Selected extract
+ + + + +
The Charging Party asserts that the intent of Article II "is to lock in the . . . (Air Force) regulations for the term of the contract." Id. at 6. The Charging Party contends that the "uncontested testimony" of the National Representative "conclusively" establishes the parties' intent that "Agency policies and regulations in existence at the time [of] the agreement[`s approval] are incorporated as part of the [cba]." Id. The Charging Party asserts that the National Representative testified that appropriate authorities under Article II meant "agencies that have government-wide authorit[y] such as [OPM]." Id. at 7.
Citing Scott AFB, the Charging Party contends that the evidence shows that the Respondent clearly and patently breached the cba when it implemented AF Instructions 36-1001 and 36-1004.
B. Respondent's Opposition
The Respondent contends that a clear preponderance of the evidence demonstrates that the Judge's credibility determination was correct. Referring to the record, the Respondent asserts that the Judge based his findings and conclusions on the entire record, including the observation of the witness and his demeanor.
The Respondent asserts that notwithstanding the Judge's credibility determination, the Judge based his decision on the clear and unambiguous language of Article II, his conclusion that no repudiation occurred, [ v57 p774 ] and his conclusion that even if the Respondent had breached the cba, the breach was not clear and patent.
+ + + + +
Given entries
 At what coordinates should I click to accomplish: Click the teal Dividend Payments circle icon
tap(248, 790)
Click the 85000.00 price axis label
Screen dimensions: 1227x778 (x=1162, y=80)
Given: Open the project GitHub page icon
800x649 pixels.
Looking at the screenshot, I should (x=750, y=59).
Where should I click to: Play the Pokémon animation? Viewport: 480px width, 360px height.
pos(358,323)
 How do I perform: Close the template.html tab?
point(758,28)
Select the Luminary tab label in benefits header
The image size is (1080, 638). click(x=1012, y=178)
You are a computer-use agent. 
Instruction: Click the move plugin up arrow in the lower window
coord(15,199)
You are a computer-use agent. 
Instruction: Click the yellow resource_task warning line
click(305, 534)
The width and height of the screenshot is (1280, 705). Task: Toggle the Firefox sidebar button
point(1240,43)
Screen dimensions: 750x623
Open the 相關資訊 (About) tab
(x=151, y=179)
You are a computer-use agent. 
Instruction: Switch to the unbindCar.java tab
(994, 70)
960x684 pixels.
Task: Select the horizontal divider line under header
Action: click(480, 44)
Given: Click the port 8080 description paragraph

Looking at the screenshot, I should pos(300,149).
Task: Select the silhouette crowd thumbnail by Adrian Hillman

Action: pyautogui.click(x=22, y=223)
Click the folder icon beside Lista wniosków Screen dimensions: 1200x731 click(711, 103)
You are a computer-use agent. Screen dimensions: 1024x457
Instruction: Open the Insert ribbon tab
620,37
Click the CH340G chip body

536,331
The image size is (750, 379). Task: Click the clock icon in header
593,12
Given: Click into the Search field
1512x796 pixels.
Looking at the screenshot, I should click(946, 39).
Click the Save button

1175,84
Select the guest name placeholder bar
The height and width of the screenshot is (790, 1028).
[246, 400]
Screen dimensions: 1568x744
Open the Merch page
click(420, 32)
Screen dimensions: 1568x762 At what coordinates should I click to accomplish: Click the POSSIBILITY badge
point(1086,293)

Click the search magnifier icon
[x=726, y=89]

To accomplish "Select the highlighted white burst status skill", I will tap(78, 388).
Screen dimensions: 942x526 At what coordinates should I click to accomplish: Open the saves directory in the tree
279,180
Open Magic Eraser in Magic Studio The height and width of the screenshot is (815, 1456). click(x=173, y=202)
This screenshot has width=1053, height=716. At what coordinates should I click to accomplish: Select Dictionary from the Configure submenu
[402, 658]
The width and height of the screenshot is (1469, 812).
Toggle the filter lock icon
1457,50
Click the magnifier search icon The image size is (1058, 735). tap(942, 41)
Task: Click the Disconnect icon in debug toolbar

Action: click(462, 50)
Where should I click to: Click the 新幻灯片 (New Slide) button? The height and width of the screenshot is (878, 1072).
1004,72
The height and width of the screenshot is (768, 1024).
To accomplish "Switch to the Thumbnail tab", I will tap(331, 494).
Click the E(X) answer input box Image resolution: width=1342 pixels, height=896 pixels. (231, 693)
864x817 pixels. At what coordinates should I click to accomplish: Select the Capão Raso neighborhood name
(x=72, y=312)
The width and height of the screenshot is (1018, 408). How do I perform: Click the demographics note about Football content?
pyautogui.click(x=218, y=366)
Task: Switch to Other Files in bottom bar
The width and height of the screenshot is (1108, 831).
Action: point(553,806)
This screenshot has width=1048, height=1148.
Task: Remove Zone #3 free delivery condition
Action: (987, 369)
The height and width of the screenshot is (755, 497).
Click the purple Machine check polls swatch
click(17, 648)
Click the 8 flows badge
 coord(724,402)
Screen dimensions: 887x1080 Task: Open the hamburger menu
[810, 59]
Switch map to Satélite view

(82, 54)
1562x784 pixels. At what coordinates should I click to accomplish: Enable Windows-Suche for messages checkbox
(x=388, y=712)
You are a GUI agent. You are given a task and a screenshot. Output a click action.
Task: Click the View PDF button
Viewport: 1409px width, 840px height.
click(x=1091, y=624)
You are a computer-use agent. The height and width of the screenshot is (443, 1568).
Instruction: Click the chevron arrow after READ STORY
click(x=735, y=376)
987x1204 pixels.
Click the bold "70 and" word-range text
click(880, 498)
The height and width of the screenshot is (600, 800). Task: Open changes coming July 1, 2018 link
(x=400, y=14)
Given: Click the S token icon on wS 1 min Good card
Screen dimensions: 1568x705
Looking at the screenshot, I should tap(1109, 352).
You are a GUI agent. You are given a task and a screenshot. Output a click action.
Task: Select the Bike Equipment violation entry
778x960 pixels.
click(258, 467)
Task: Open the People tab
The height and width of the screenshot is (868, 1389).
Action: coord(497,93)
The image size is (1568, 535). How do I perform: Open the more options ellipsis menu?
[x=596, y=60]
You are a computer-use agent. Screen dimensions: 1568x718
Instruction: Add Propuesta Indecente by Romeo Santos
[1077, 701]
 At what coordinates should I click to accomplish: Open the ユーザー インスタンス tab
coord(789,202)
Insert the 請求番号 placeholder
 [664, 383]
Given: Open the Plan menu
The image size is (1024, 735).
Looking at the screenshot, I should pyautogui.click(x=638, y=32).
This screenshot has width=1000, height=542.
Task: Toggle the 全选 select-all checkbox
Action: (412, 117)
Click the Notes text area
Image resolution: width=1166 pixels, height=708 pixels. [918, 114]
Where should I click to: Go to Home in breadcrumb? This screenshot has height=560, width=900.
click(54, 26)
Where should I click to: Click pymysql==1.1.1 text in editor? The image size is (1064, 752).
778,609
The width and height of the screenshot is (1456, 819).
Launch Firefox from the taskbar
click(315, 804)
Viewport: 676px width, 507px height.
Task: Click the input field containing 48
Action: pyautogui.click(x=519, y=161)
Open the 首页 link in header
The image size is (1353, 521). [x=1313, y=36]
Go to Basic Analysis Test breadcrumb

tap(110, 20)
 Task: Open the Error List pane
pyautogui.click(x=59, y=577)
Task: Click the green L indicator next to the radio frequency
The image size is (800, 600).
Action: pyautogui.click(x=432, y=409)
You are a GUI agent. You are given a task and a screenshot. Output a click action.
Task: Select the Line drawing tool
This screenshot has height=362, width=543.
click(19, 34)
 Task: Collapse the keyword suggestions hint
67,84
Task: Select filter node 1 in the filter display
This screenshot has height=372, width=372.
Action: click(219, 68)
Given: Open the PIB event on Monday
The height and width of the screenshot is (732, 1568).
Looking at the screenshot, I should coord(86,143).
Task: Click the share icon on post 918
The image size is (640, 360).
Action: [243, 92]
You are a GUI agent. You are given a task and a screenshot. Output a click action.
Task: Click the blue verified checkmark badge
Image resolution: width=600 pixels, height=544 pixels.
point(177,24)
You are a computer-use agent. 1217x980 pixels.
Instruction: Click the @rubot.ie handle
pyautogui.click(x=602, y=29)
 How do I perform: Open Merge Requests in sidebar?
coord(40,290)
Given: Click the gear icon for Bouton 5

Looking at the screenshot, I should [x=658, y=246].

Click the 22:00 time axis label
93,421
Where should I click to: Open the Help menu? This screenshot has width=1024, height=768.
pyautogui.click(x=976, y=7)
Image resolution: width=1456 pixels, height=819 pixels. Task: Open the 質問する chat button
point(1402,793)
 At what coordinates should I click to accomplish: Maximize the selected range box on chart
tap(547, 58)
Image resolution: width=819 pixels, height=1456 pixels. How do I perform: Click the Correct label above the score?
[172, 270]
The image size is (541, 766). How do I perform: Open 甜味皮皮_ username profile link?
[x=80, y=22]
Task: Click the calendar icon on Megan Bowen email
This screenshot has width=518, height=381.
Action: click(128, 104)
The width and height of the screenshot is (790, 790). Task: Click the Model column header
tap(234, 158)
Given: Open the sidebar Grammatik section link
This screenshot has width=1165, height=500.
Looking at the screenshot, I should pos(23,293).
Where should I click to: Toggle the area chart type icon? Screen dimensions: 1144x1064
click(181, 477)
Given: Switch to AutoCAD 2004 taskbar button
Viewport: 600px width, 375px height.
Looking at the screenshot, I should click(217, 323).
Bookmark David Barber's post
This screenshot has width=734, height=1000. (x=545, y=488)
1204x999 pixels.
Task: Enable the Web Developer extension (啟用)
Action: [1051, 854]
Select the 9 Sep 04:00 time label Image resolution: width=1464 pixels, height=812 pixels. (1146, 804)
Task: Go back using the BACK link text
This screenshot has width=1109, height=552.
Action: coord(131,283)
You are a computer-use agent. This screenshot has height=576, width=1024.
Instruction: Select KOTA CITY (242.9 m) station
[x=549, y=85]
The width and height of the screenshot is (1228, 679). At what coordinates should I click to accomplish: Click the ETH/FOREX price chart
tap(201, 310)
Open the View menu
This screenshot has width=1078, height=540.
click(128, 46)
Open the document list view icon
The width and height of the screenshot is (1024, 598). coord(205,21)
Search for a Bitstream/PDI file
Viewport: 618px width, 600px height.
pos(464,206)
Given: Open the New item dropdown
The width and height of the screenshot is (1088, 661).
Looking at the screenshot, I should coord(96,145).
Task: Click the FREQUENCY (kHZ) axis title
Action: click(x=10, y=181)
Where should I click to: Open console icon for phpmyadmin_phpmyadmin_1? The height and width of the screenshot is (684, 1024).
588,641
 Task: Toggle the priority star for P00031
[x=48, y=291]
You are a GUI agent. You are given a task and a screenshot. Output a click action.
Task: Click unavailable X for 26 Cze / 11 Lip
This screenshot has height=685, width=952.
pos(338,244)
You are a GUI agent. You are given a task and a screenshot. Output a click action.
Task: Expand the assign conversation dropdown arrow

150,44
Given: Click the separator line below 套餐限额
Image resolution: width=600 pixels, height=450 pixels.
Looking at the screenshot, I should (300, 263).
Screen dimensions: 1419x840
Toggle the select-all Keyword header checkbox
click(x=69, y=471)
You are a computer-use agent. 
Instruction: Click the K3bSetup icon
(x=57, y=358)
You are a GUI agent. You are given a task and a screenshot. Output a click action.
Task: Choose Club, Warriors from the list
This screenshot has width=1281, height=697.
+ + + + +
Problem A
In the excerpt on the contract dispute, which two AF Instructions does the Charging Party say the Respondent breached the cba by implementing?
Problem B
Reproduce word for word the stretch of the excerpt on the contract dispute from "B. Respondent's Opposition" through "clear and patent.".

Written solution A
AF Instructions 36-1001 and 36-1004.

Written solution B
B. Respondent's Opposition
The Respondent contends that a clear preponderance of the evidence demonstrates that the Judge's credibility determination was correct. Referring to the record, the Respondent asserts that the Judge based his findings and conclusions on the entire record, including the observation of the witness and his demeanor.
The Respondent asserts that notwithstanding the Judge's credibility determination, the Judge based his decision on the clear and unambiguous language of Article II, his conclusion that no repudiation occurred, [ v57 p774 ] and his conclusion that even if the Respondent had breached the cba, the breach was not clear and patent.